Final models were re-run with 0·8–< 1·0 g/kg aBW/d of protein intake as referent, or with protein in g/kg BW/d (hence with non-adjusted BW), or with percentage of total energy from protein (%), or with protein intake per MJ of energy (online Supplementary Table 6), or further adjusted for BMI (time-dependent), or weight (time-dependent), or inputting the missing values for multimorbidity and cognitive status (if these were available at an adjacent observation of the same participant), or excluding each of the cohorts from the analysis (online Supplementary Fig. 3), or using cohort-specific z-scores of grip strength (not sex-specific), but none of these substantially changed the results. For example, participants with protein intake < 0·8, 1·0–< 1·2 and ≥ 1·2 g/kg aBW/d had similar rates of grip strength decline than those with 0·8–< 1·0 g/kg aBW/d (β = –0·001, 95 % CI –0·010, 0·007; β = –0·009, 95 % CI –0·020, 0·002; β = –0·004, 95 % CI –0·014, 0·005 sd per year, respectively). However, it is worth noting that, although not significant, the sensitivity analysis excluding HABC from the fully adjusted model resulted in the change of direction of the estimates for protein intake (not rate of decline) (online Supplementary Fig. 3).
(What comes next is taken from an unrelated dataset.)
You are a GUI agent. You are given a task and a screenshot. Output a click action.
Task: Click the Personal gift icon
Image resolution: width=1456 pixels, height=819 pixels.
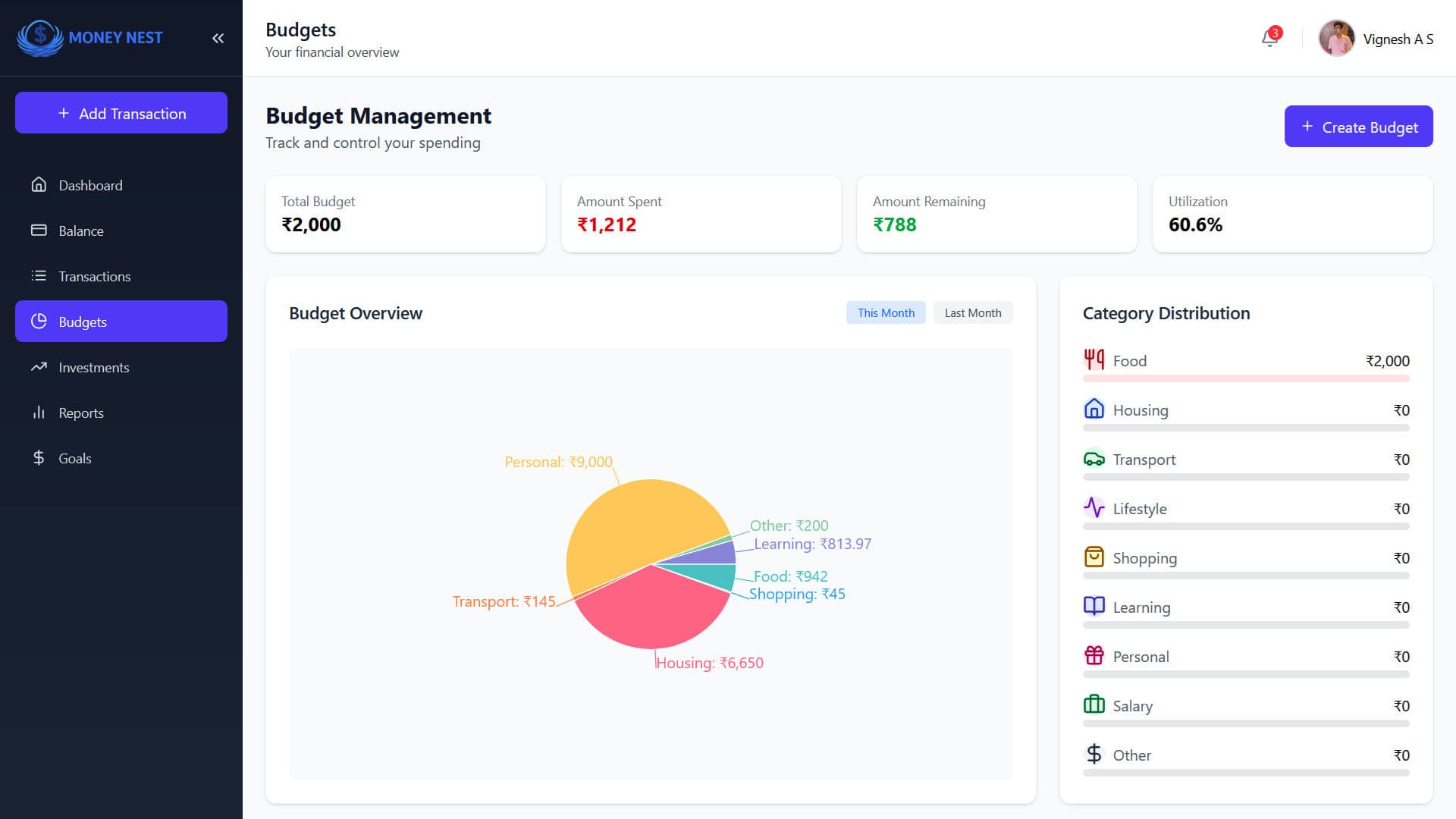tap(1094, 655)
Interaction between protein intake and physical activity

We found no clear interaction between protein intake and PA (all possible interactions P > 0·05, e.g. protein intake ≥ 1·2 g/kg aBW/d × high PA, β: –0·013, 95 % CI –0·113, 0·059). We also stratified the fully adjusted models by PA (low, medium and high) and found no strong evidence of protein intake being associated with grip strength in any PA category (Fig. 2). However, there was trend for higher protein intake to be associated with faster decline in grip strength within participants with low PA but not within medium or high PA (e.g. time × ≥ 1·2 g/kg aBW/d v. time × < 0·8 g/kg aBW/d protein intake; β = –0·020, 95 % CI –0·041, –0·003 sd per year).
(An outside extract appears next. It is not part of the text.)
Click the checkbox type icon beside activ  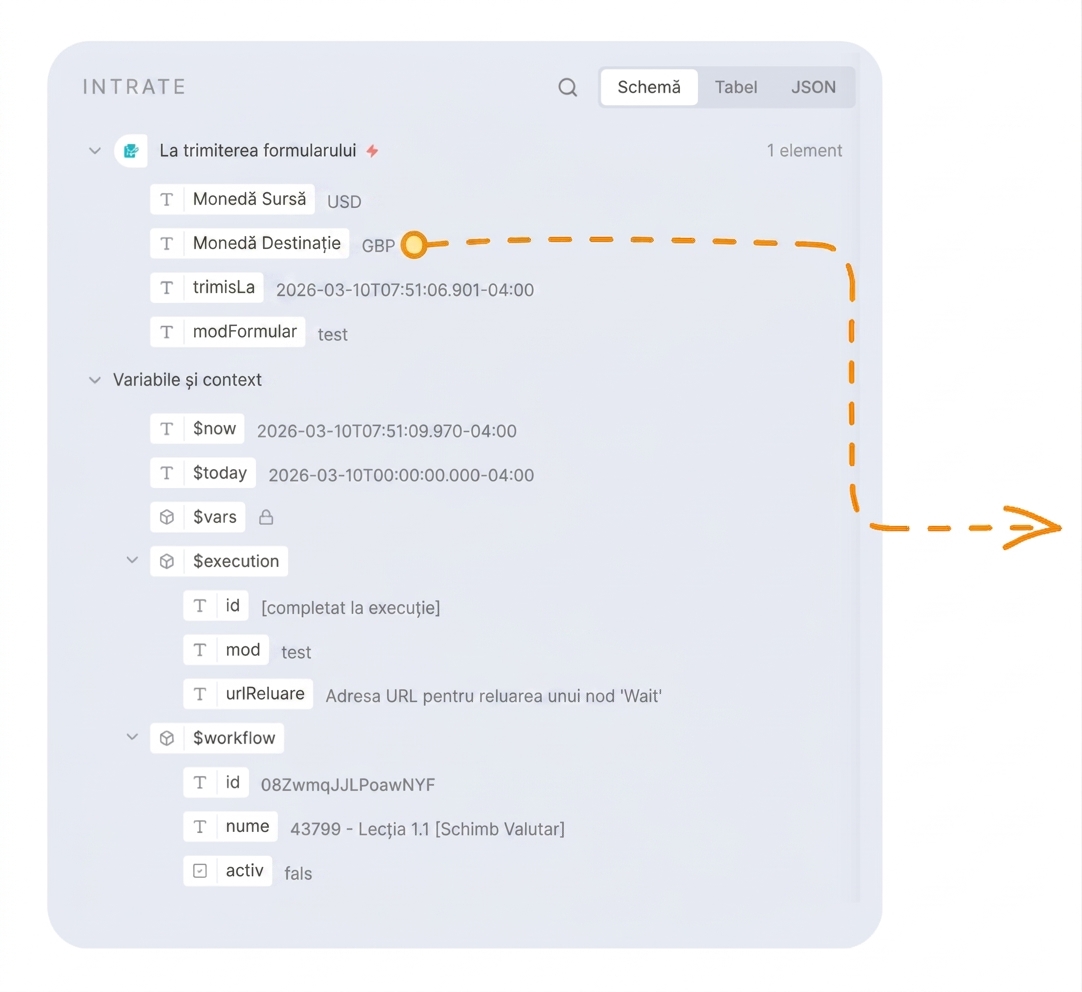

Fig. 2. Association between protein intake (g/kg aBW/d) at baseline and grip strength (sex- and cohort-specific z-score) over time by physical activity category. The models are adjusted for sex, age, education, height, smoking, energy and alcohol intake, cognition, multimorbidity and stratified by physical activity (PA) category at baseline (lower PA: n 5583 person-years; medium PA: n 6411 person-years; higher PA: n 6702 person-years). Results are presented as β coefficients and 95 % CI in the x-axis and the terms of interest in the y-axis. g/kg aBW/d, grams of protein per kilogram of adjusted body weight per d; ref, referent.

Discussion

We found no associations in this study between protein intake measured at baseline (expressed as g/kg aBW/d) and grip strength and rate of decline of grip strength over a maximum follow-up of 8·5 years in community-dwelling older adults. Following from this, we also did not find evidence of an interaction between protein intake and PA in this pooled analysis of individual participant data from four longitudinal ageing cohorts.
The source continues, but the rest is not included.